(Task brief)
Restate word for word only the lines running from the one with "How do I perform: Select" to the end of the data, both ends included. Omit any pictures.

::: Materials provided :::

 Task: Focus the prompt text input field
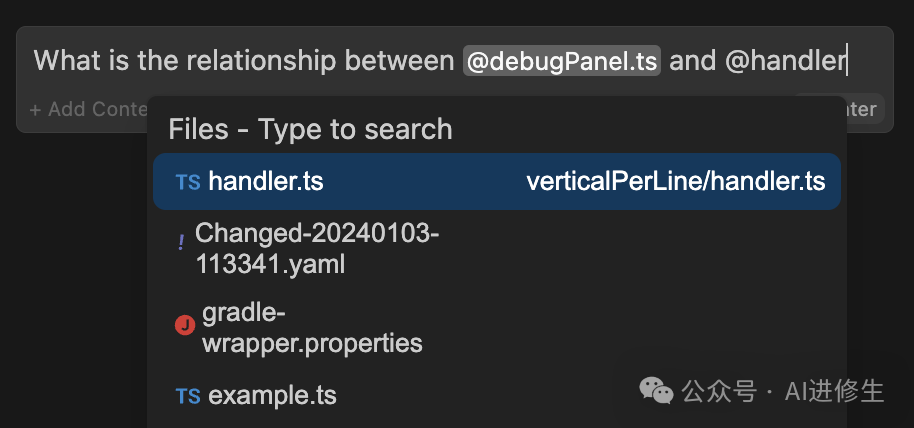[x=455, y=61]
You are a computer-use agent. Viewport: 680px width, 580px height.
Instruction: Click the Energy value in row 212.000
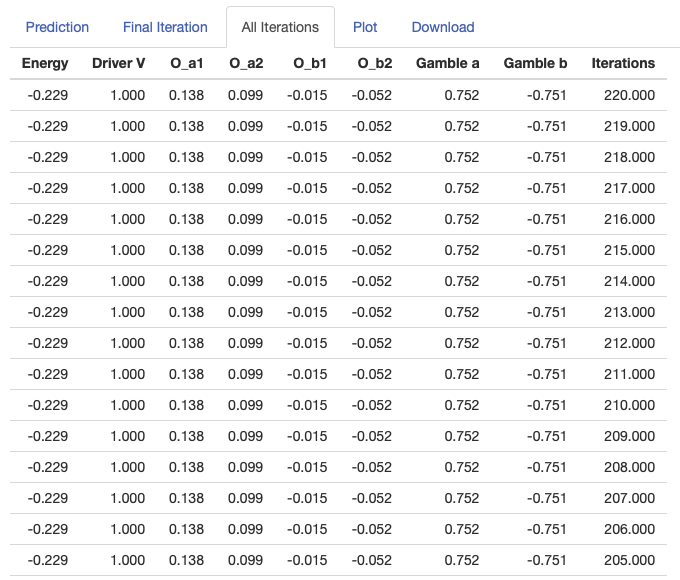(48, 343)
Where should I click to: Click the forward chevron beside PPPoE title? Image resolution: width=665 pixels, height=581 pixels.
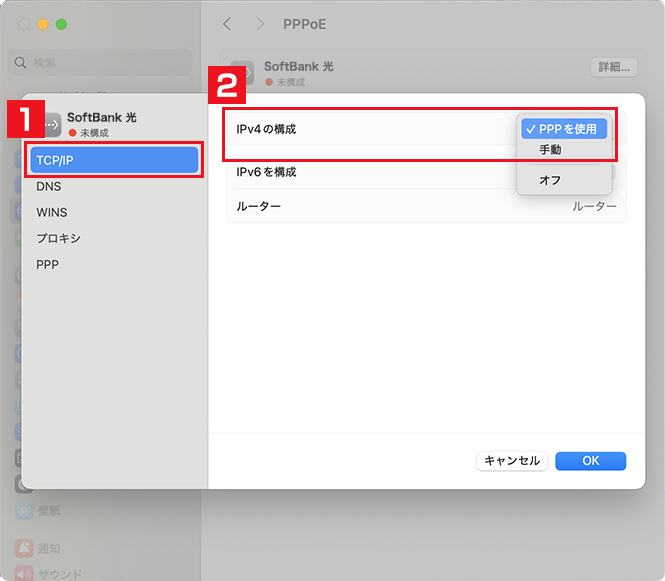(260, 23)
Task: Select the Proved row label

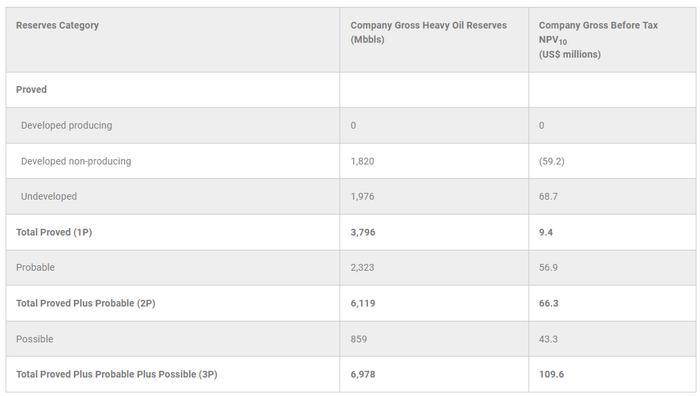Action: pyautogui.click(x=31, y=89)
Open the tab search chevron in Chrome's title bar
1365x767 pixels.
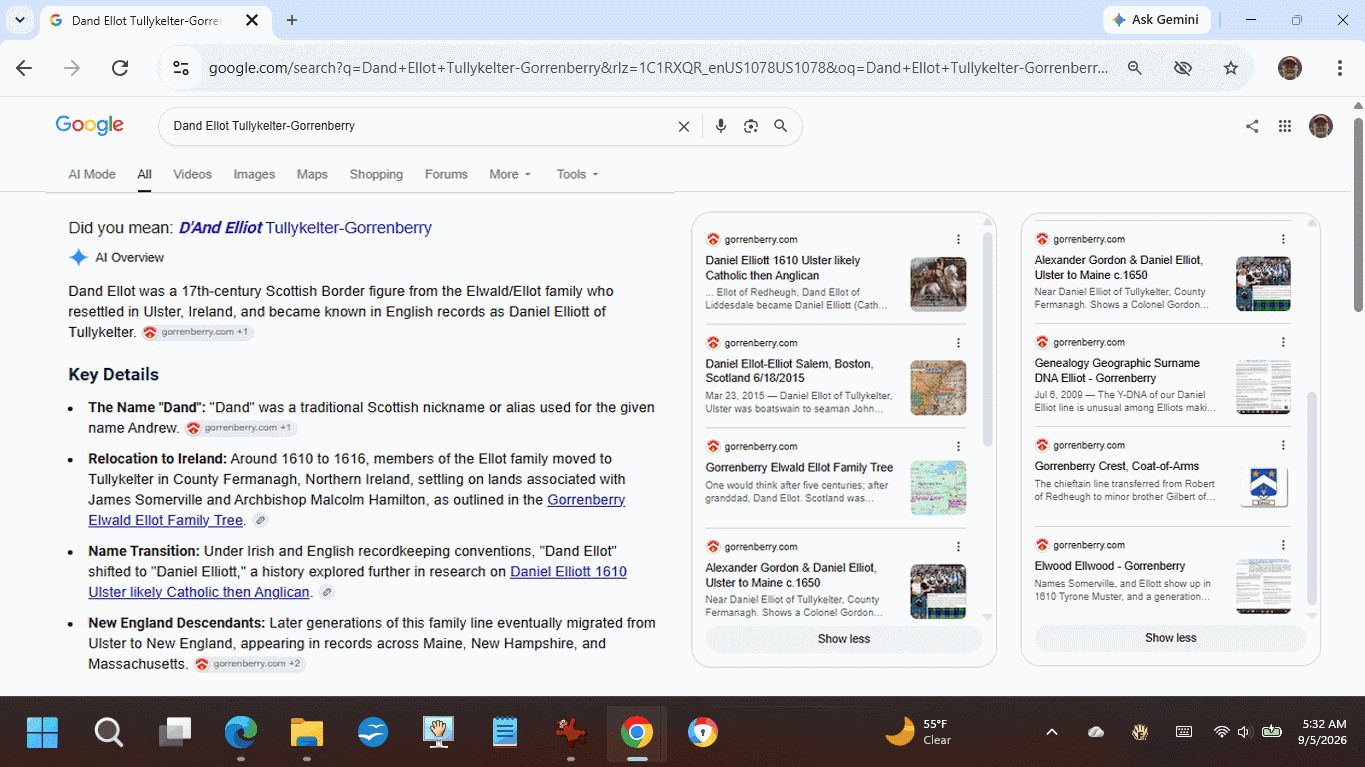(x=20, y=20)
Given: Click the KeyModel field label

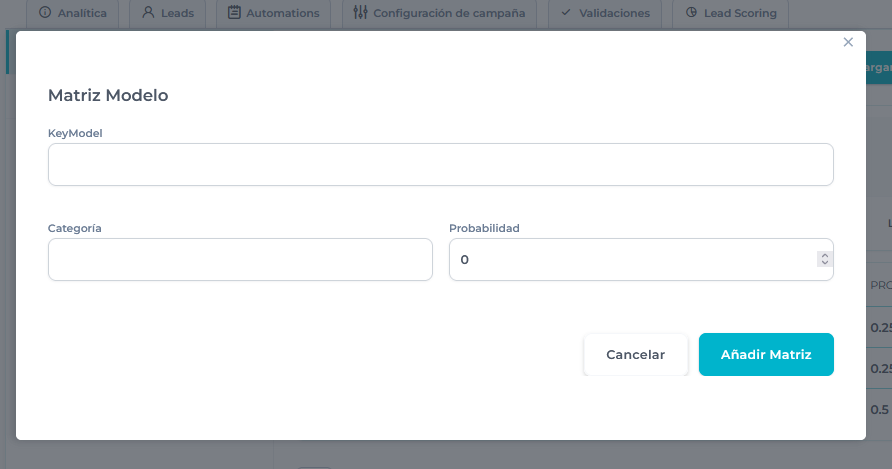Looking at the screenshot, I should 75,132.
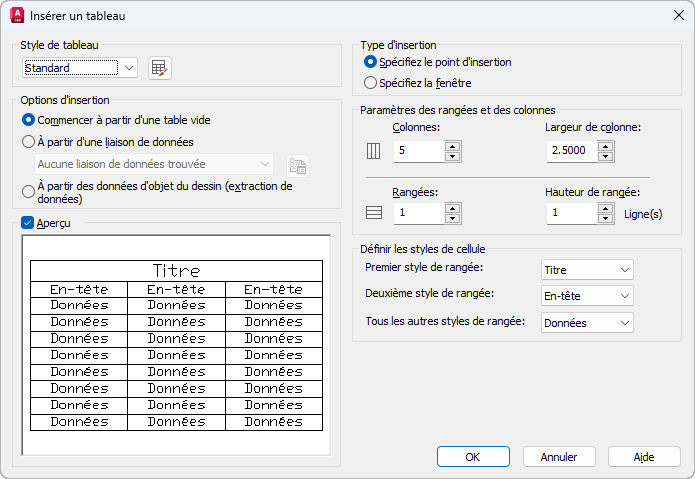Uncheck the Aperçu checkbox
This screenshot has height=479, width=695.
[x=28, y=223]
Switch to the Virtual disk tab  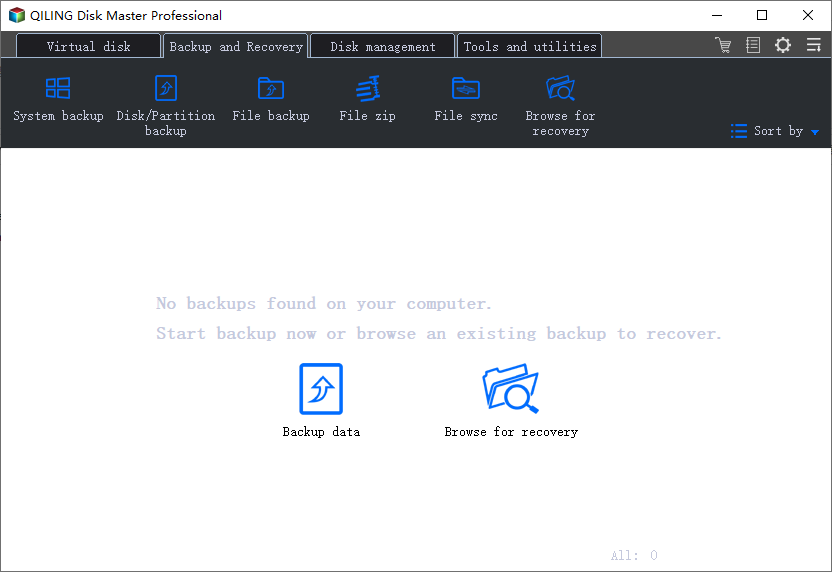[88, 46]
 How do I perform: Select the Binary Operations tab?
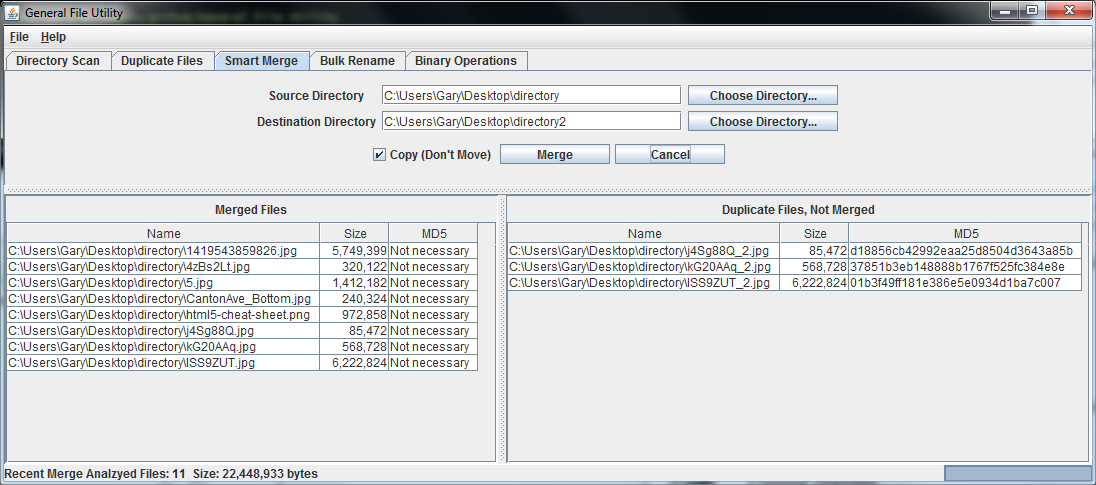(x=466, y=61)
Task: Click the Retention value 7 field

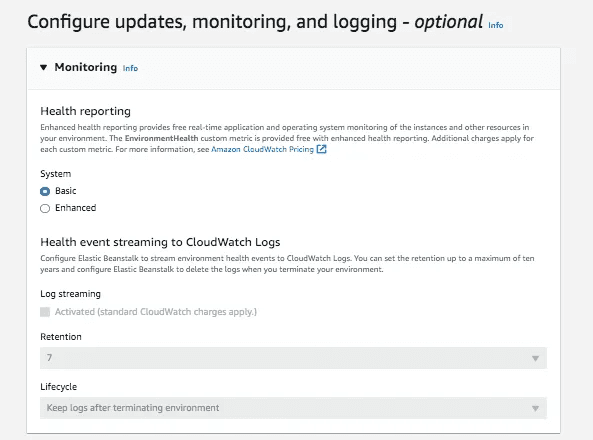Action: click(x=293, y=358)
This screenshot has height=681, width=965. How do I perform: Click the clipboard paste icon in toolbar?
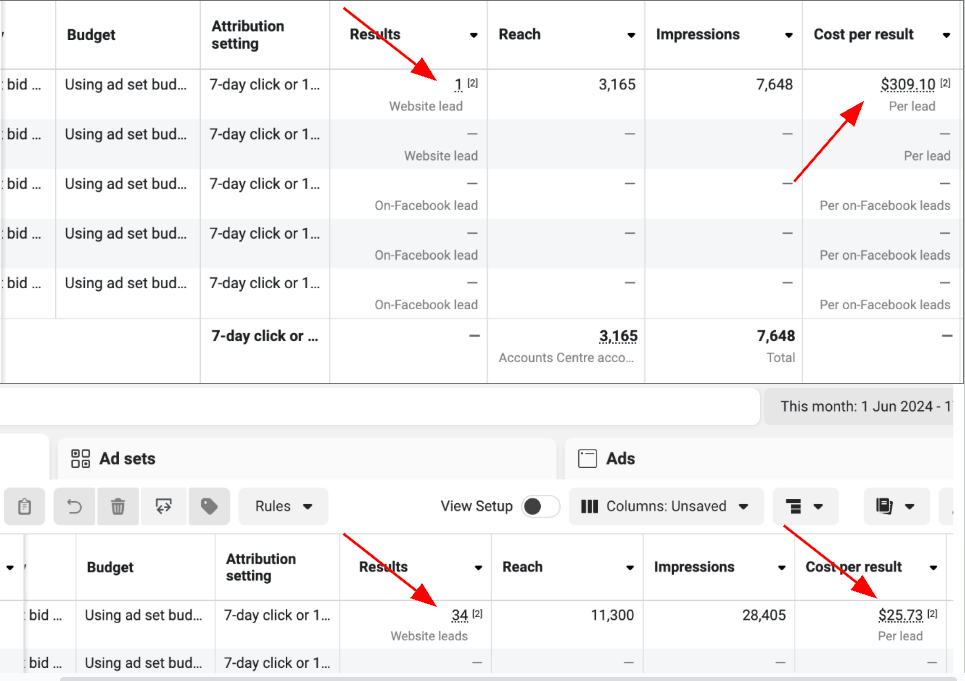pyautogui.click(x=24, y=507)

:::

(Result of this exercise)
 How do I perform: Select the Binary Operations tab?
(x=466, y=61)
Task: Click the Retention value 7 field

Action: click(x=293, y=358)
This screenshot has height=681, width=965. How do I perform: Click the clipboard paste icon in toolbar?
pyautogui.click(x=24, y=507)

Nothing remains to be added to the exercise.